8. Derivative Financial Instruments

We incur foreign currency exchange gains and losses related to certain customers that are invoiced in U.S. dollars, but have the contractual option to make an equivalent payment in their own functional currencies at a specified exchange rate as of a specified date. In the period from that date until payment in the customer’s functional currency is received and converted into U.S. dollars, we can incur unrealized gains and losses. We also incur foreign currency exchange gains and losses on certain intercompany assets and liabilities denominated in foreign currencies.
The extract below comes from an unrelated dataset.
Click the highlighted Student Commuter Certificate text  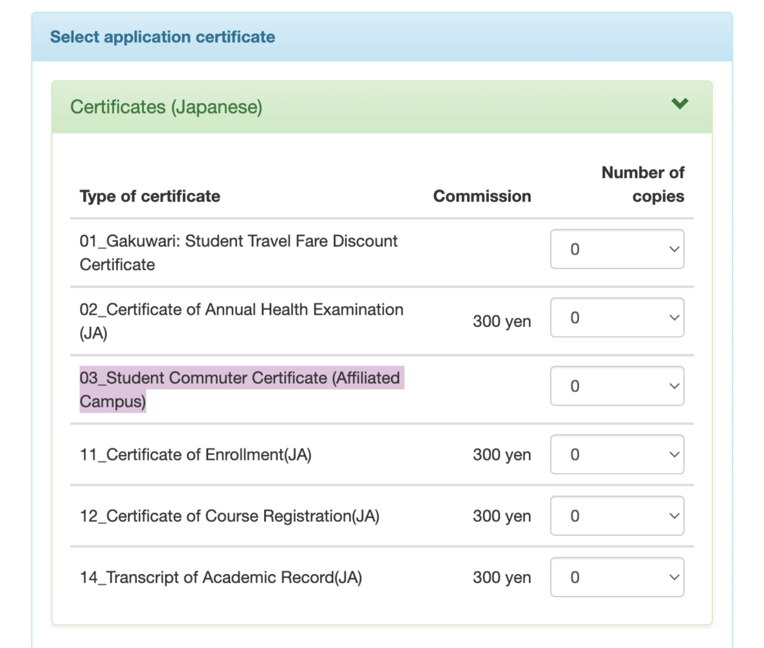pyautogui.click(x=240, y=389)
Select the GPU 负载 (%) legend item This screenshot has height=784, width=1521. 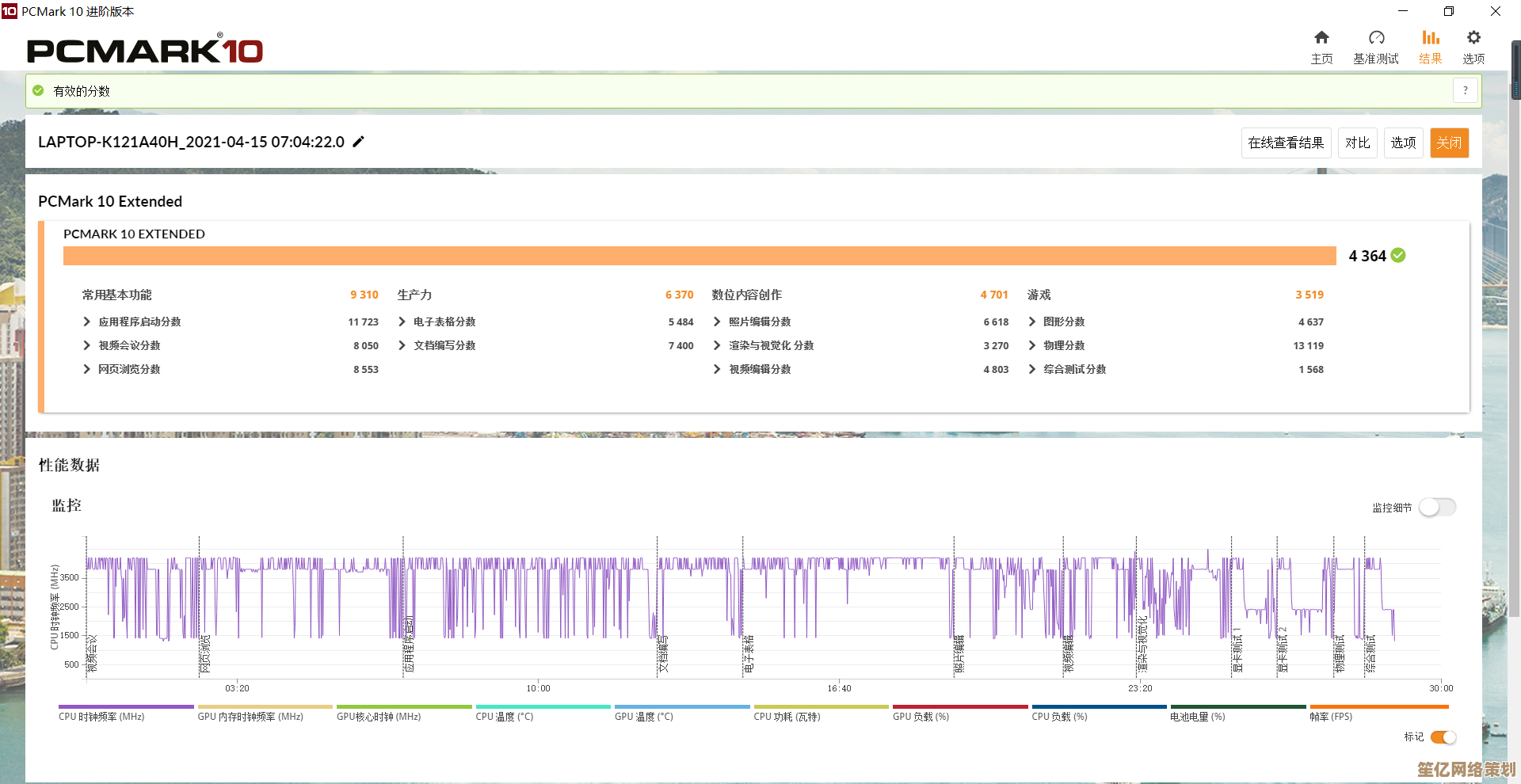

We are currently utilizing 30-day forward contracts to mitigate our exposure on these currency fluctuations. These contracts are generally set to expire and are settled at month end. The instruments are not designated as hedging instruments, and accordingly, the gain or loss is recognized upon cash settlement and is included in gain or loss on derivatives in the accompanying consolidated statements of income. At December 31, 2013, we had one forward contract outstanding, which was entered into on that date. See Note 9 for details regarding the fair value. There were no outstanding forward contracts at December 31, 2012 or 2011.

On May 24, 2010, we entered into a long term interest rate swap contract to pay a fixed rate of interest of 1.5% in exchange for a floating rate interest payment tied to the one-month LIBOR beginning November 28, 2010 to mitigate our exposure to interest rate fluctuations on our debt obligations for the remainder of the term of the note. The contract had a notional amount of $50.0 million with a $20.0 million reduction in the notional amount on January 3, 2012 and matured on July 30, 2012. We did not designate this contract as a hedge; as such, associated gains and losses were recorded in loss on derivatives in our consolidated statements of income.

 

On May 7, 2008, we entered into a long-term currency swap contract to purchase 18.3 million Euros in exchange for $28.0 million to mitigate foreign currency exchange rate risk on a Euro denominated intercompany note. In 2012 and 2011, we incurred net losses of $5 thousand, and $32 thousand, respectively, on the intercompany note. The currency swap matured on December 14, 2012. The contract payment terms approximated the payment terms of this intercompany note. We did not designate the contract as a hedge; as such, associated gains and losses are recorded to loss on derivatives in our consolidated statements of income.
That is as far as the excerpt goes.